* Source
-- start --

The Bank advises governments, however, to welcome a wider role for NGOs and to allow and foster "a strong civil society participating in public affairs," because of the capacity of civil society organisations to mediate between individuals and the state, to inform public debate, to perform social functions, and to hold governments accountable".

World Bank Handbook on NGOs


"Democracy is a system based on trust in human responsibility. This responsibility, however, has to be constantly nurtured and cultivated.
The state should not believe that it alone knows better than anyone else what society needs. It should trust its citizens and enable them to share in a substantial way in exercising the responsibility for the condition of society.
To this end, it should offer them a wide range of opportunities for engaging in public life and developing diverse forms of civic coexistence, solidarity and participation."

Vaclav Havel
President of the Czech Republic
CIVITAS Conference
 


Public Involvement in GEF-Financed Projects

The GEF Council, Washington D.C., June 1996
Global Environment Facility's (GEF) policy
on public involvement in GEF-financed projects


4. Effective public involvement is critical to the success of GEF-financed projects. When done appropriately, public involvement improves the performance and impact of projects by:
- enhancing recipient country ownership of, and accountability for, project outcomes;
- addressing the social and economic needs of affected people;
- building partnerships among project executing agencies and stakeholders; and
- making use of skills, experiences, and knowledge, in particular, of non-governmental organisations (NGOs), community and local groups, and the private sector in the design, implementation, and evaluation of project activities.

-- end --

* Given instruction 1
Decide whether each statement agrees with the passage on civic participation, answering yes or no and quoting the deciding words: (a) The GEF Council policy is dated June 1996. (b) In the quotation attributed to Vaclav Havel, the state alone knows best what society needs. (c) The GEF policy names the private sector among the groups whose skills and knowledge should be used.
The passage above and the entries below come from different sources.

* Record excerpts
-- start --

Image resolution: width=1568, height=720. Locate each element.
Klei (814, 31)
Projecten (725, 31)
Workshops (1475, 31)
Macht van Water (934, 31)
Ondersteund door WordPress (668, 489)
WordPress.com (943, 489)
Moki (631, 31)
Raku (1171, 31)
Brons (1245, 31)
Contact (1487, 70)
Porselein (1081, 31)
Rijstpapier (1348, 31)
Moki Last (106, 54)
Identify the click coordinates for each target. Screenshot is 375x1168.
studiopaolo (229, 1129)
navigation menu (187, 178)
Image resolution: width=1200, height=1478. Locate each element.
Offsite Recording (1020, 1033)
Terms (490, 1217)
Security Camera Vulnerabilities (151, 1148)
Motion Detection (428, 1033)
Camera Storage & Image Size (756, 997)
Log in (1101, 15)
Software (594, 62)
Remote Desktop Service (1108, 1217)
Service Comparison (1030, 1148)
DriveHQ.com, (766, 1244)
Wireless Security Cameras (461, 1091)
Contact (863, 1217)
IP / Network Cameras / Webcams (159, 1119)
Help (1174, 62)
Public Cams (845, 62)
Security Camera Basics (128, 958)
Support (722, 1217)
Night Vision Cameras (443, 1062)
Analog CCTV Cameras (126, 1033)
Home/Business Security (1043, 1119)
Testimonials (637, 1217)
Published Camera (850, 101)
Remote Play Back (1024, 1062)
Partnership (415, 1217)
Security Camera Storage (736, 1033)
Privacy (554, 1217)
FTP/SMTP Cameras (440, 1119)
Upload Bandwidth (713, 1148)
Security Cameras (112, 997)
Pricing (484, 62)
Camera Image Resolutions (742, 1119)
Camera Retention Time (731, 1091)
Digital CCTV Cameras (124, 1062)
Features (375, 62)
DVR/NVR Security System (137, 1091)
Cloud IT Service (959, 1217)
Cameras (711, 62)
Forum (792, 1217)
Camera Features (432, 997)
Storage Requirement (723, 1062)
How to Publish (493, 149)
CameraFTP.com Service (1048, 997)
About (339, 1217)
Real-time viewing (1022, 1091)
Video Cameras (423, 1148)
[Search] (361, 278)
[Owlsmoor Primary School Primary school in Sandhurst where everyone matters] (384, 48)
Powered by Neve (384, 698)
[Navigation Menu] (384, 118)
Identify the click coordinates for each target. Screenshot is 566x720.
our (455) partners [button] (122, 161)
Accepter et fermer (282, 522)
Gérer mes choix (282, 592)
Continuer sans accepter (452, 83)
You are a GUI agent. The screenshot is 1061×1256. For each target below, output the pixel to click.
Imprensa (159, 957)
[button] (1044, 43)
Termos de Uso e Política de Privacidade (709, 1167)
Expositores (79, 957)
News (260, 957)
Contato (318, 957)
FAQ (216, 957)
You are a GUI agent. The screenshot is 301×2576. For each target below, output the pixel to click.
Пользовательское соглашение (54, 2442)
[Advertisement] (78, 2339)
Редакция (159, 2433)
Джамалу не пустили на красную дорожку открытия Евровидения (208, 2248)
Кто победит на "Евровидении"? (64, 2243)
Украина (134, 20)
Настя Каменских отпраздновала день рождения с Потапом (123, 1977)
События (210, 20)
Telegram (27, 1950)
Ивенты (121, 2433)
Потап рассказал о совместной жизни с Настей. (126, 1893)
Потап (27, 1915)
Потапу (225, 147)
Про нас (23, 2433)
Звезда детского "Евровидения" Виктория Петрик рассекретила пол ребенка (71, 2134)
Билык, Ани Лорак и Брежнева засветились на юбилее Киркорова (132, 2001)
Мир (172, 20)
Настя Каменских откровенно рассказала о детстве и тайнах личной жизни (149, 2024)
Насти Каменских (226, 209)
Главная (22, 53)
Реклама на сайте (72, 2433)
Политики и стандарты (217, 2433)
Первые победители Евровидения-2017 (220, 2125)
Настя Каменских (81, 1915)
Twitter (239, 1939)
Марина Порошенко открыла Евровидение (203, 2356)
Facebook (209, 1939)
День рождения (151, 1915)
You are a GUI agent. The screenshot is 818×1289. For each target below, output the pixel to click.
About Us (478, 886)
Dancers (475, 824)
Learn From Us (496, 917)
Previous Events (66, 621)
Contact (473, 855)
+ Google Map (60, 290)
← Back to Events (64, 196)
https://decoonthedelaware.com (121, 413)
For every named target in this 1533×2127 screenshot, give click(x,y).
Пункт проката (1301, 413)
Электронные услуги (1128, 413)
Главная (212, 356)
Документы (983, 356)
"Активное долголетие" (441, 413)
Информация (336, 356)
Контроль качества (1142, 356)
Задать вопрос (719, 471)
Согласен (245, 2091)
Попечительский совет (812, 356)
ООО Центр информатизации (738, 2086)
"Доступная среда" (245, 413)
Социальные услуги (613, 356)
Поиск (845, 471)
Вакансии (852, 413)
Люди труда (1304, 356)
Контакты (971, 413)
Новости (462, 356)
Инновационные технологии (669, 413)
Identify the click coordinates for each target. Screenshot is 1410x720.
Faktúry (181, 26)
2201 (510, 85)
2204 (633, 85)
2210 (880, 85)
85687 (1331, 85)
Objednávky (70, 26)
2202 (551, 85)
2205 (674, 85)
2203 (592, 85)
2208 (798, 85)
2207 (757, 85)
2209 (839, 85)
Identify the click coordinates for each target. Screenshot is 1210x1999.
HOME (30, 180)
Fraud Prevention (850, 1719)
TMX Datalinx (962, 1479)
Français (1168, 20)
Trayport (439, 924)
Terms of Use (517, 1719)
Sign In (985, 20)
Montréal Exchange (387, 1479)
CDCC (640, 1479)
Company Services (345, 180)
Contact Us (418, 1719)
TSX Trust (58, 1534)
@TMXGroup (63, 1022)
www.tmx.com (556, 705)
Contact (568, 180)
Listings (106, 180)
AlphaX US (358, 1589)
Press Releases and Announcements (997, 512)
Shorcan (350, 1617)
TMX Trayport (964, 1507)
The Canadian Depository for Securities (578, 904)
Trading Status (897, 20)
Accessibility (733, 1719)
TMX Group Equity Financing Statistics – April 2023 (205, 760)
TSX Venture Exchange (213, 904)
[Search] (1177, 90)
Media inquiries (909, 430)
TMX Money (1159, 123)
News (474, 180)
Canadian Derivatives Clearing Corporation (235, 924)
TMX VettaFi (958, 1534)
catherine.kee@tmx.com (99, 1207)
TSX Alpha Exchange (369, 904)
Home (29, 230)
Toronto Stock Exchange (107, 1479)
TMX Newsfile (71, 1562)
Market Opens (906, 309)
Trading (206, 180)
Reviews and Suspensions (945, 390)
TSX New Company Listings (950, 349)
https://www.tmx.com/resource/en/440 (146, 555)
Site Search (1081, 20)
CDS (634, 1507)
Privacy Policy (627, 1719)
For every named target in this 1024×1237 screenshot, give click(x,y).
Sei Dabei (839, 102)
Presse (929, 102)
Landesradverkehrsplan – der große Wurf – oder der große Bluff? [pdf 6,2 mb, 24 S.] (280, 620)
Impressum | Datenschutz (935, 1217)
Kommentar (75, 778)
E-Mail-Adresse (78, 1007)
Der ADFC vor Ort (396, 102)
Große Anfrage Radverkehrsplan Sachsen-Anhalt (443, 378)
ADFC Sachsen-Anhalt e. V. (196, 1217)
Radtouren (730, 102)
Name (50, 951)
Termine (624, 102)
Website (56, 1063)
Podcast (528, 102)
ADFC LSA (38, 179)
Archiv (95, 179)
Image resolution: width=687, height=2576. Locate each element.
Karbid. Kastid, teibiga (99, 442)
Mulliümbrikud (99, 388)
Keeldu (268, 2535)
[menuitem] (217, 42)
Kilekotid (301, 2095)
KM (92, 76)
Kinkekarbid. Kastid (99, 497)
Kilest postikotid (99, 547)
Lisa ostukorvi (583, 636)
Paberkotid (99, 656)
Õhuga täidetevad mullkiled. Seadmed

-- end --

* Given instruction 2
In the entries, reproduce everything from the line containing "News (474, 180)" down to the line containing "Trading (206, 180)", with both of those lines included.

* Exercise solution 1
(a) Yes: "The GEF Council, Washington D.C., June 1996"
(b) No: "The state should not believe that it alone knows better than anyone else what society needs."
(c) Yes: "non-governmental organisations (NGOs), community and local groups, and the private sector"

* Exercise solution 2
News (474, 180)
Canadian Derivatives Clearing Corporation (235, 924)
TMX VettaFi (958, 1534)
catherine.kee@tmx.com (99, 1207)
TSX Alpha Exchange (369, 904)
Home (29, 230)
Toronto Stock Exchange (107, 1479)
TMX Newsfile (71, 1562)
Market Opens (906, 309)
Trading (206, 180)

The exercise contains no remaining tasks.